Let \(X\) and \(Y\) have a joint continuous distribution, with joint density function \(f_{X,Y}\).

Then, the **marginal probability density function** \(f_X\) of \(X\) satisfies

\[f_X\left(x\right) = \int_{-\infty}^\infty f_{X,Y}\left(x,y\right) dy\]

for all \(x\in\mathbb{R}\) and the **marginal probability density function** \(f_Y\) of \(Y\) satisfies

\[f_Y\left(y\right)=\int_{-\infty}^\infty f_{X,Y}\left(x,y\right)dx\]

for all \(y\in\mathbb{R}\).

\(P\left(X\le a\right)=F\left(a,\infty\right)=\lim_{b\to\infty}F\left(a,b\right)\)
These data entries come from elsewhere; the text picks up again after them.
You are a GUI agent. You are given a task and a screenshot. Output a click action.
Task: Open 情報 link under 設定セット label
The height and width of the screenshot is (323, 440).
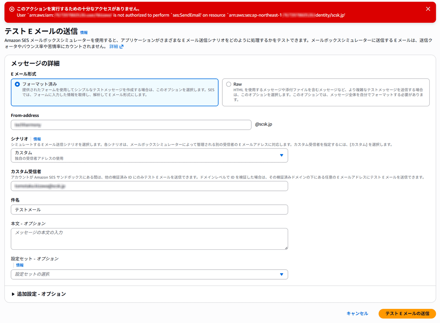pos(20,265)
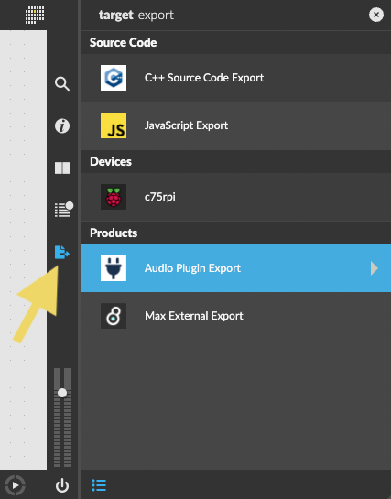Viewport: 391px width, 499px height.
Task: Select the c75rpi device
Action: click(x=235, y=197)
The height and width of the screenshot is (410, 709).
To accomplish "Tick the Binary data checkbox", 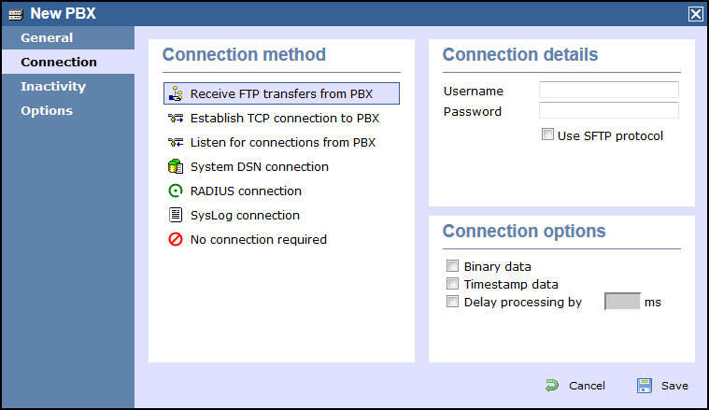I will tap(453, 266).
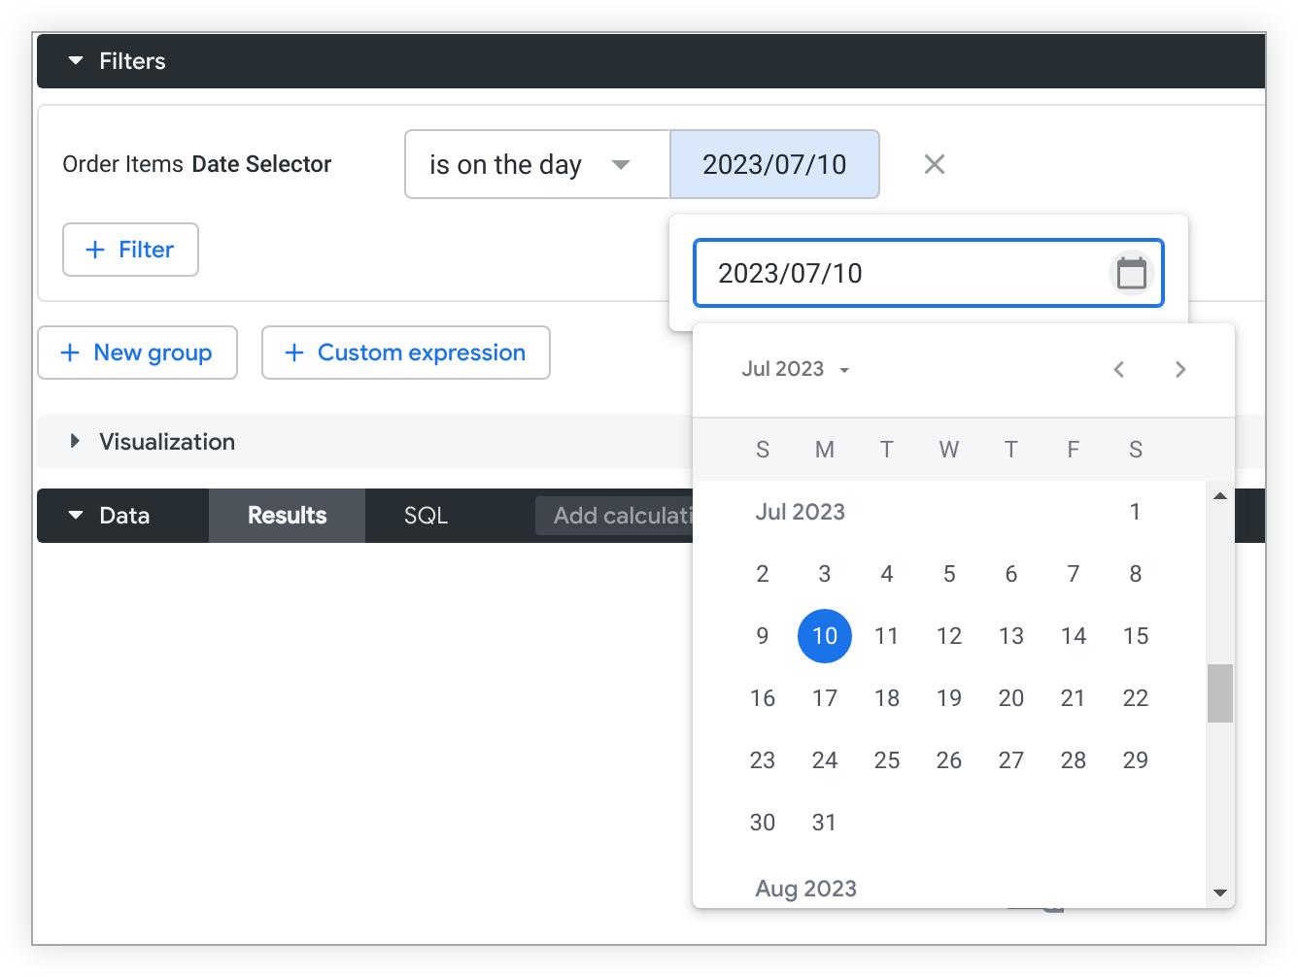Collapse the Data section
Viewport: 1298px width, 977px height.
[76, 516]
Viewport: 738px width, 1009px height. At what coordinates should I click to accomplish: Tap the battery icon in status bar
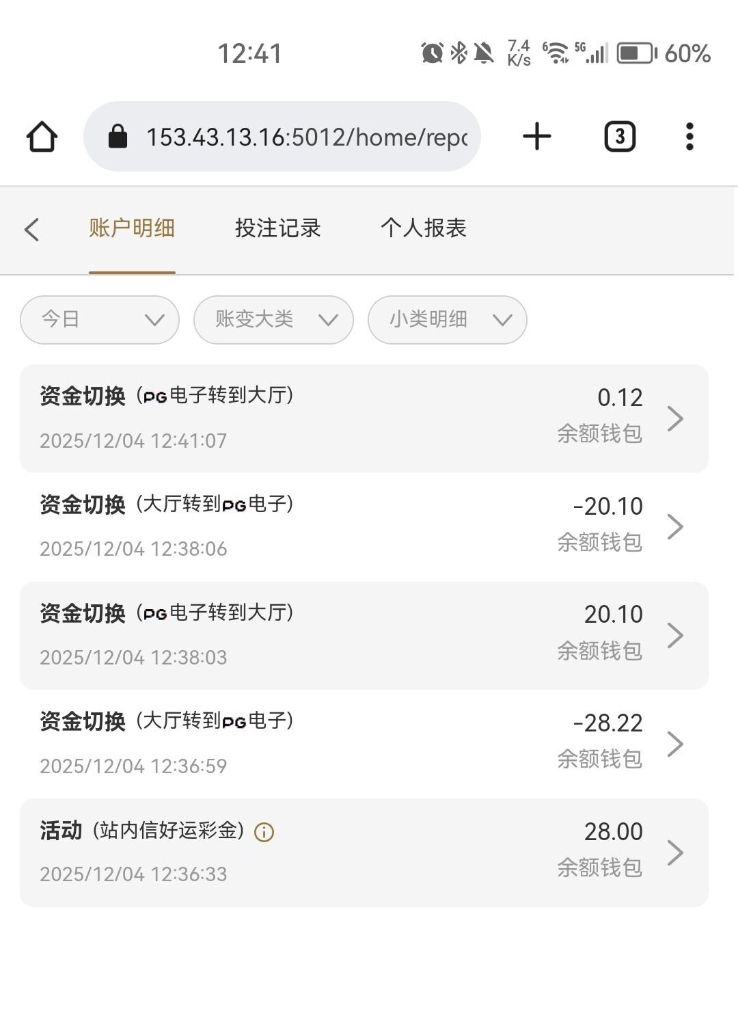click(x=636, y=53)
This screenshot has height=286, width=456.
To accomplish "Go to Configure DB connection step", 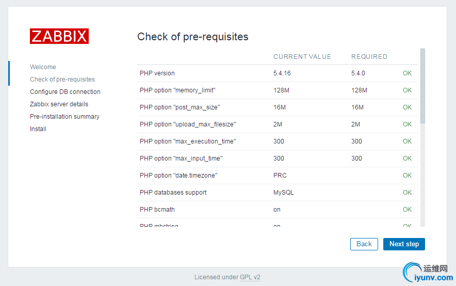I will tap(65, 92).
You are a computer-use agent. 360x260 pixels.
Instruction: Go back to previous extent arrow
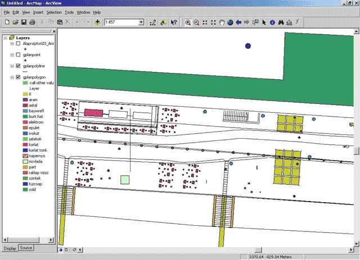pyautogui.click(x=239, y=22)

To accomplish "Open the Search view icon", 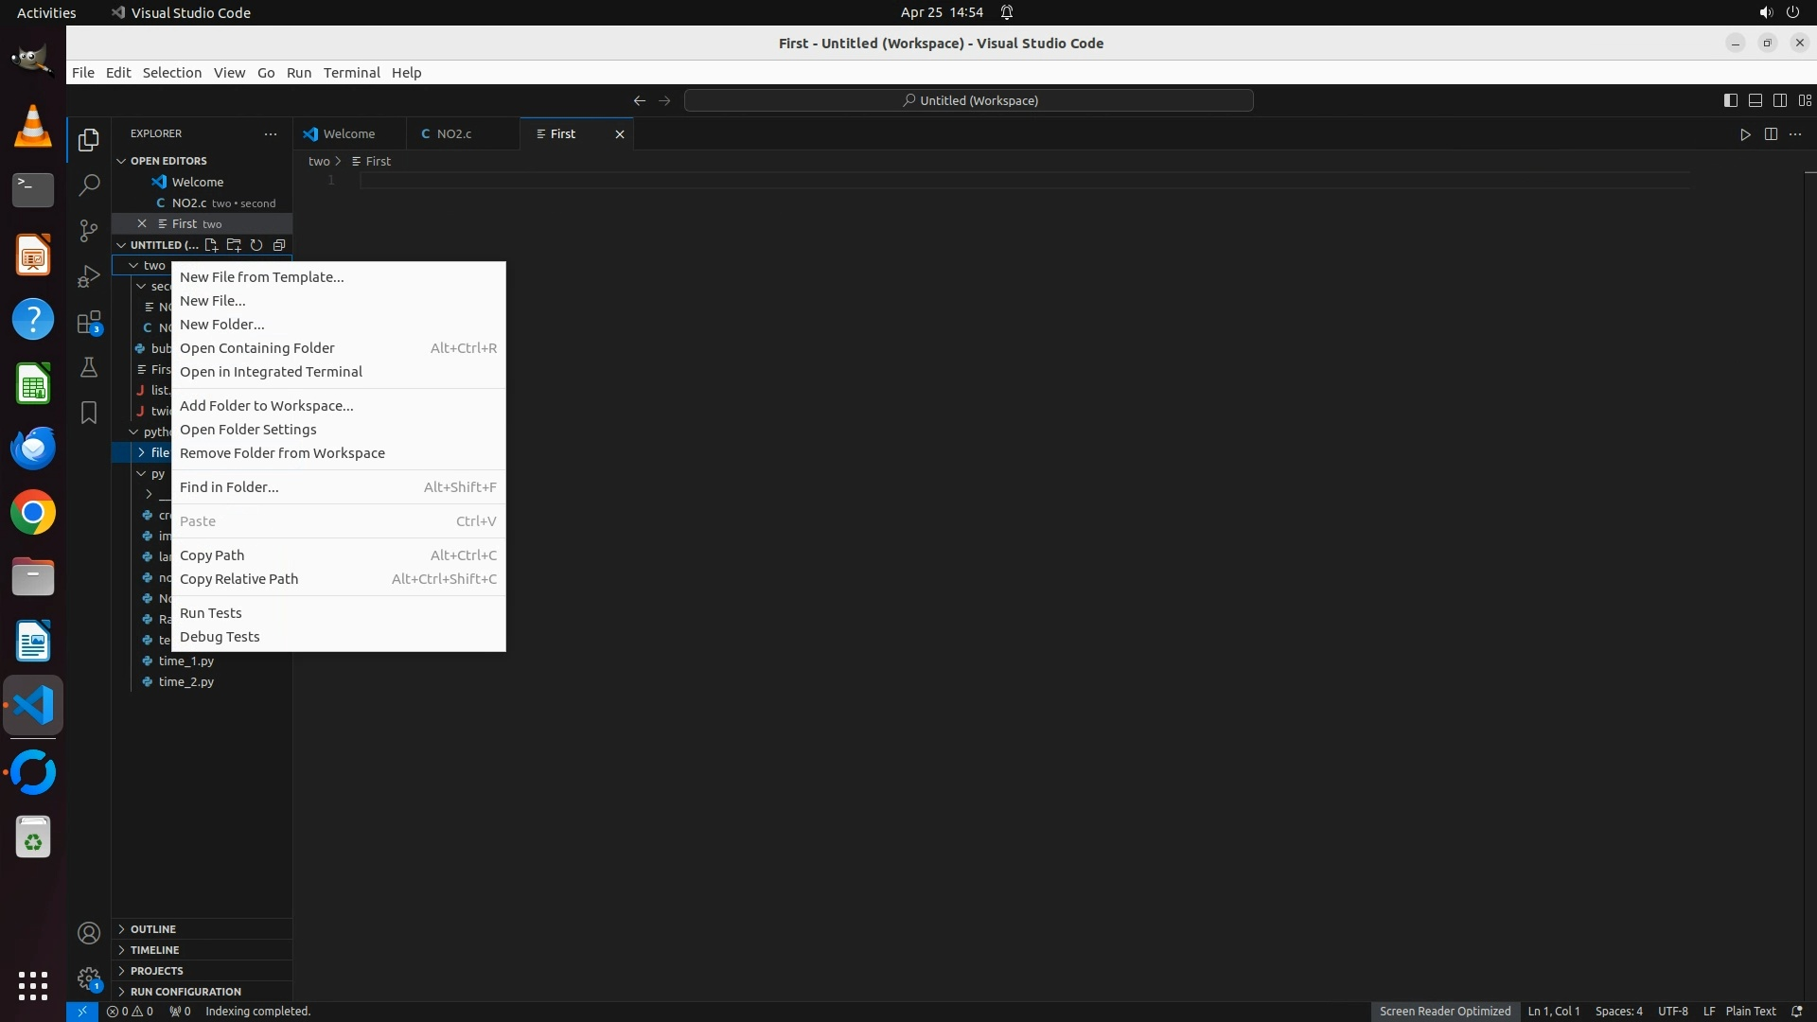I will click(89, 185).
\(P\left(Y\le b\right)=F\left(\infty, b\right)=\lim_{a\to\infty}F\left(a,b\right)\)

**Marginal distribution** is a distribution of a subset of random variables that belong to a larger set in *both discrete and continuous cases*.

Let \(F\) be the joint cumulative distribution function of random variables \(X\) and \(Y\).
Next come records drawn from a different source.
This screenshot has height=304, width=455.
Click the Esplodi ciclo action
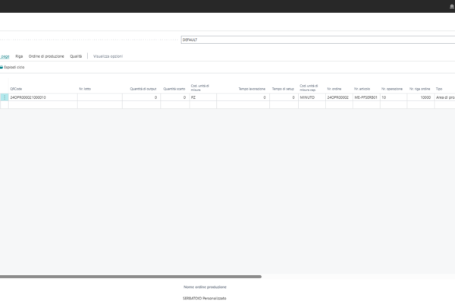click(x=14, y=68)
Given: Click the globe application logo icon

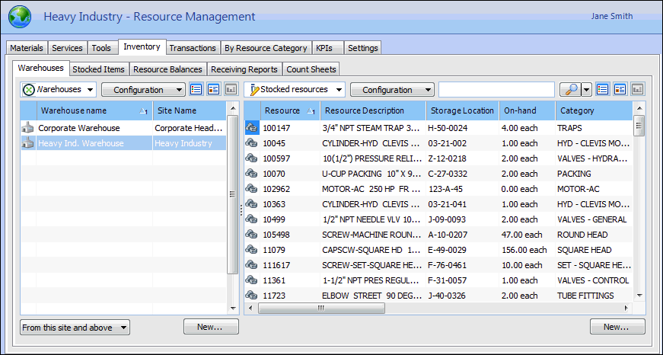Looking at the screenshot, I should pyautogui.click(x=19, y=17).
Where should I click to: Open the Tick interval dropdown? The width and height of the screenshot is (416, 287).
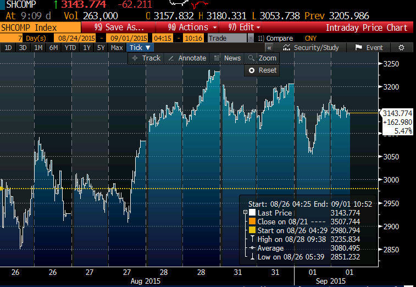click(140, 48)
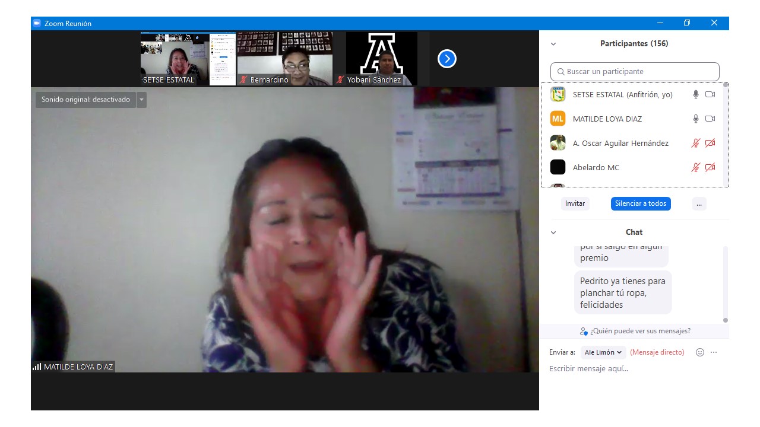The width and height of the screenshot is (760, 427).
Task: Collapse the Chat panel chevron
Action: [x=553, y=232]
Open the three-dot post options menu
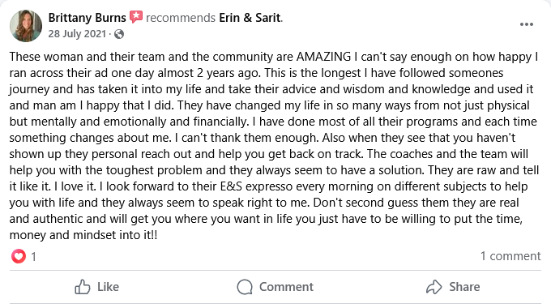Viewport: 551px width, 308px height. pos(527,24)
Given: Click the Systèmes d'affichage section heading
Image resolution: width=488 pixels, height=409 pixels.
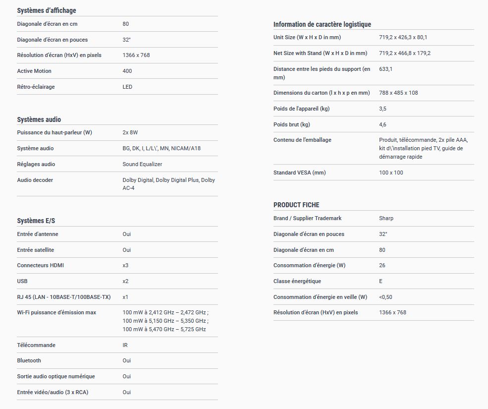Looking at the screenshot, I should (47, 10).
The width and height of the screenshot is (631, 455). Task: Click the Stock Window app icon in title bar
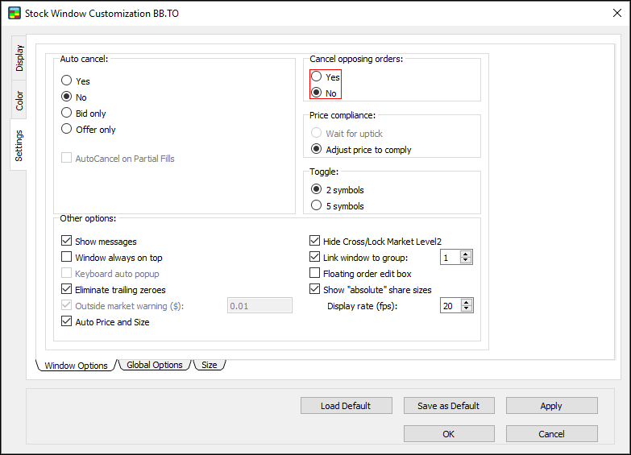tap(14, 14)
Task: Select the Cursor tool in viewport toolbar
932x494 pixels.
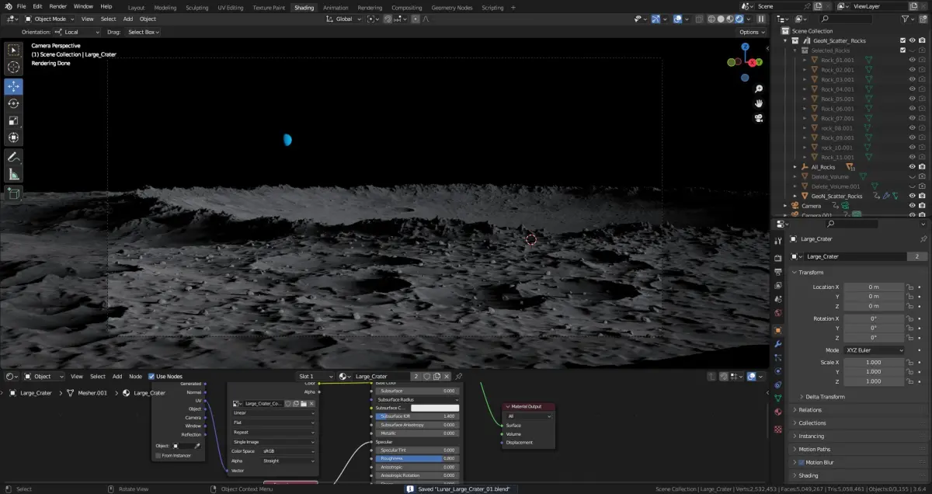Action: (13, 68)
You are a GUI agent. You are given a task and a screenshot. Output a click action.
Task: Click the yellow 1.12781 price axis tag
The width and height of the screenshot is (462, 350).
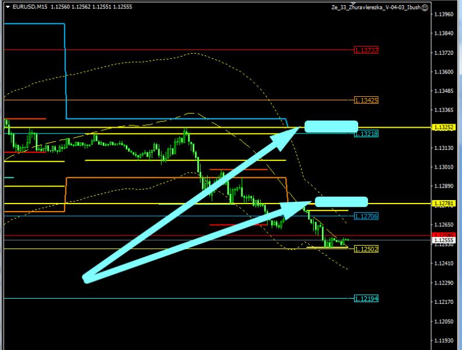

Then, the **marginal cumulative distribution function** of \(X\) is given by

\[F_X\left(a\right)=\lim_{b\to\infty}F\left(a,b\right)\]

and the **marginal cumulative distribution function** of \(Y\) is given by

\[F_Y\left(b\right)=\lim_{a\to\infty}F\left(a,b\right).\]

Recall for events \(A\) and \(B\),

- if \(P(A)\cdot P(B) = P(A\cap B)\) then they are independent.

\[P\left(\left\{X\in I_A\right\}\right)\cdot P\left(\left\{Y\in I_B\right\}\right)=P\left(\left\{X\in I_A\right\} \cap \left\{Y\in I_B\right\}\right)\]

where \(I_A\) and \(I_B\) are intervals such that \(A=\{X\in I_A\}\) and \(B=\{Y\in I_B\}\).

For random variables \(X\) and \(Y\),

- if \(F_X(x)F_Y(y)=F_{X,Y}(x,y)\) for all possible values of \(x\) and \(y\) then they are independent.

When \(X\) and \(Y\) are independent, \(P\left(\left\{X\in I_A\right\}\right) P\left(\left\{Y\in I_B\right\}\right)=P\left(\left\{X\in I_A\right\} \cap \left\{Y\in I_B\right\}\right)\) is true for ALL \(I_A\) and \(I_B\).

The random variables \(X\) and \(Y\), with joint cumulative distribution function \(F\), are **independent** if

\[P\left(X\le x, Y\le y\right)=P\left(X\le x\right)\cdot P\left(Y\le y\right),\]

that is,

\[F\left(x,y\right)=F_X\left(x\right)\cdot F_Y\left(y\right)\]

for all possible values \(x\) and \(y\). Random variables that are not independent are called **dependent**.

\(P\left(X\le x, Y\le y\right) = P\left(X\le x\right)P\left(Y\le y\right)\) for all possible values of \(x\) and \(y\) implies \(P(X=x, Y=y)= P(X=x)P(Y=y)\) for all possible values of \(x\) and \(y\).

The discrete random variables \(X\) and \(Y\), with joint probability mass function \(p\), are **independent** if \(p(x,y)=p_X(x)p_Y(y)\) for all possible values of \(x\) and \(y\).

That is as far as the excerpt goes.